(Entries provided):

════════════════

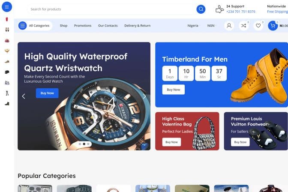Screen dimensions: 288x192
Task: Show the previous slide with the left arrow
Action: point(24,96)
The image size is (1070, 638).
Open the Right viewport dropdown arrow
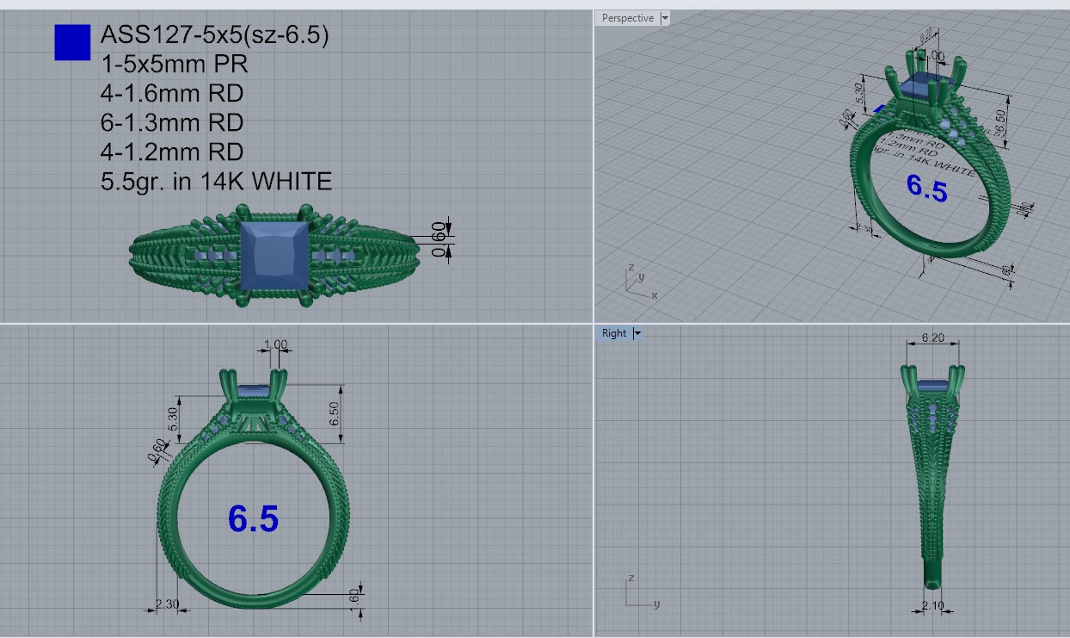tap(637, 333)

════════════════

(Prompt): A word-for-word repeat is expected of the lines from the one with "The image size is (1070, 638)." to the end of the data, both included; pictures are not part of it.

(Answer for the task):
The image size is (1070, 638).
Open the Right viewport dropdown arrow
tap(637, 333)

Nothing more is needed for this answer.